Extracted records
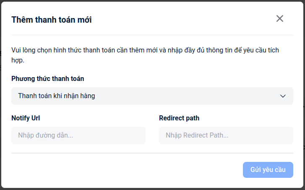The width and height of the screenshot is (305, 190).
Task: Click empty footer space left of Gửi yêu cầu
Action: coord(126,170)
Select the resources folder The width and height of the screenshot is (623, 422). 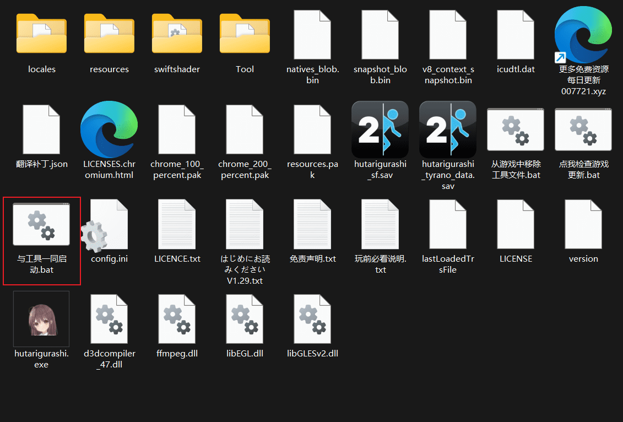coord(109,35)
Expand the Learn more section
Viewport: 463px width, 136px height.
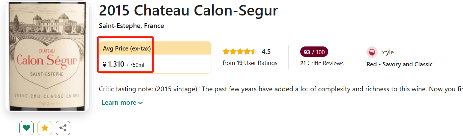click(x=122, y=103)
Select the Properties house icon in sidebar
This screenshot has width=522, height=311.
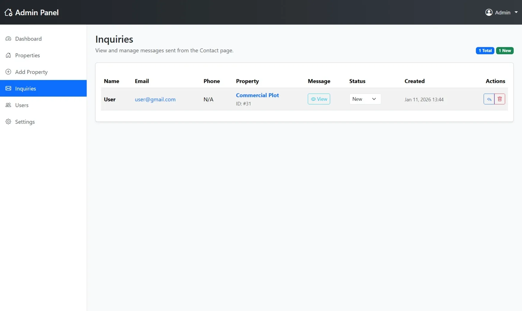tap(8, 55)
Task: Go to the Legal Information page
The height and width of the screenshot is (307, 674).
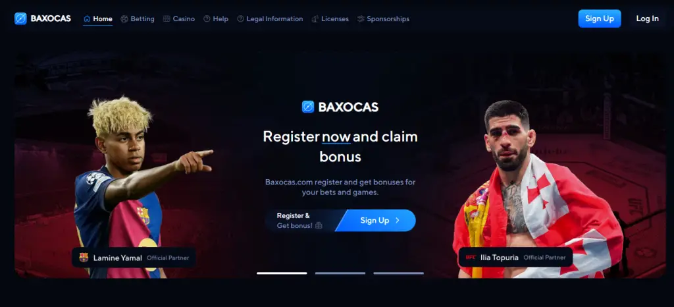Action: tap(270, 19)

*Task objective*: Express the items as a Markdown table with the columns Row and Line, starting at the line containing "Expand the Learn more section" and running through the end of the items, both ends included. Give each non-blank line its own numbered row, and leave the pictures out.

*Problem solution*:
| Row | Line |
|---|---|
| 1 | Expand the Learn more section |
| 2 | Viewport: 463px width, 136px height. |
| 3 | click(x=122, y=103) |
| 4 | Select the Properties house icon in sidebar |
| 5 | This screenshot has width=522, height=311. |
| 6 | tap(8, 55) |
| 7 | Task: Go to the Legal Information page |
| 8 | The height and width of the screenshot is (307, 674). |
| 9 | Action: tap(270, 19) |